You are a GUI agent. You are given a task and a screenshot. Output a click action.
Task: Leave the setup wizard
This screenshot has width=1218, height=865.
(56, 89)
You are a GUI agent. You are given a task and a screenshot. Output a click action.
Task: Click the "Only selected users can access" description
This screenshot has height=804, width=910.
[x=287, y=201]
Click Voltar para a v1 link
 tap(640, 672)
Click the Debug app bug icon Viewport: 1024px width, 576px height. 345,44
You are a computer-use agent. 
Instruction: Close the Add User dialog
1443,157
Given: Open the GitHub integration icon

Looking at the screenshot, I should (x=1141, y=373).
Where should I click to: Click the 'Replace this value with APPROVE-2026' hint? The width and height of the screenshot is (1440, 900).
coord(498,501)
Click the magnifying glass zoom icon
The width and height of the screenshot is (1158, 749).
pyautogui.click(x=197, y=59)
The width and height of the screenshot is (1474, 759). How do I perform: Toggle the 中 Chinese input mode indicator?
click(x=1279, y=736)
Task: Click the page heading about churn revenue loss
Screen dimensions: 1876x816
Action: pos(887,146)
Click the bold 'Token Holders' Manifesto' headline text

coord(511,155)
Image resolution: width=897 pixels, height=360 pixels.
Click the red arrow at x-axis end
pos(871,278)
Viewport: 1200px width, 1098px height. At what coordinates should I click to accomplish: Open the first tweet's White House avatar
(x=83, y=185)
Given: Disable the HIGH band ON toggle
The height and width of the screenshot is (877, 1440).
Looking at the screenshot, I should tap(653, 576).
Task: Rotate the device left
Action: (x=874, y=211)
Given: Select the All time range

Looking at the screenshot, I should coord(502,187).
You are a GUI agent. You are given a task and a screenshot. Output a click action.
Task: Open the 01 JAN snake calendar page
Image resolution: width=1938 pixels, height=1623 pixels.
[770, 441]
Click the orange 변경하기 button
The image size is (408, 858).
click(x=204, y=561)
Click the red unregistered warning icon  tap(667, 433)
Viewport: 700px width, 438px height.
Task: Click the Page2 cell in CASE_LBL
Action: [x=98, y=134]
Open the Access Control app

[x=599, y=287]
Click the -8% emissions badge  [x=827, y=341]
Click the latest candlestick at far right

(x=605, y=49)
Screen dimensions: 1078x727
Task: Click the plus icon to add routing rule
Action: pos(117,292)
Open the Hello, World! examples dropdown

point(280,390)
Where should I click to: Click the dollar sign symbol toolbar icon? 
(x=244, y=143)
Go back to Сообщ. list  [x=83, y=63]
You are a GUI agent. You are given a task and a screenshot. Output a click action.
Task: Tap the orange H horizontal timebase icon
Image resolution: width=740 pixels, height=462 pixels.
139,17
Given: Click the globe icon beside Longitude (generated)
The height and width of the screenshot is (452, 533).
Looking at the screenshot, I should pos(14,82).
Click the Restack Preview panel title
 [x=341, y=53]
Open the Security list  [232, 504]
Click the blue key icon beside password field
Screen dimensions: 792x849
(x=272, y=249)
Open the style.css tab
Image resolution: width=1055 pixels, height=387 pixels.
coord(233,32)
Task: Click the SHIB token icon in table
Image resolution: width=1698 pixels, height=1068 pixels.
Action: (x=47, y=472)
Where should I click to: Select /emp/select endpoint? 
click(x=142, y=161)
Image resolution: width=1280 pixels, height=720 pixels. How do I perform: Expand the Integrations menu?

※

▶ TASK TO COMPLETE
Print the records verbatim, stopping after the "selected users can" line.

▶ RESULT OF THIS EXERCISE
You are a GUI agent. You are given a task and a screenshot. Output a click action.
Task: Leave the setup wizard
This screenshot has width=1218, height=865.
(56, 89)
You are a GUI agent. You are given a task and a screenshot. Output a click action.
Task: Click the "Only selected users can access" description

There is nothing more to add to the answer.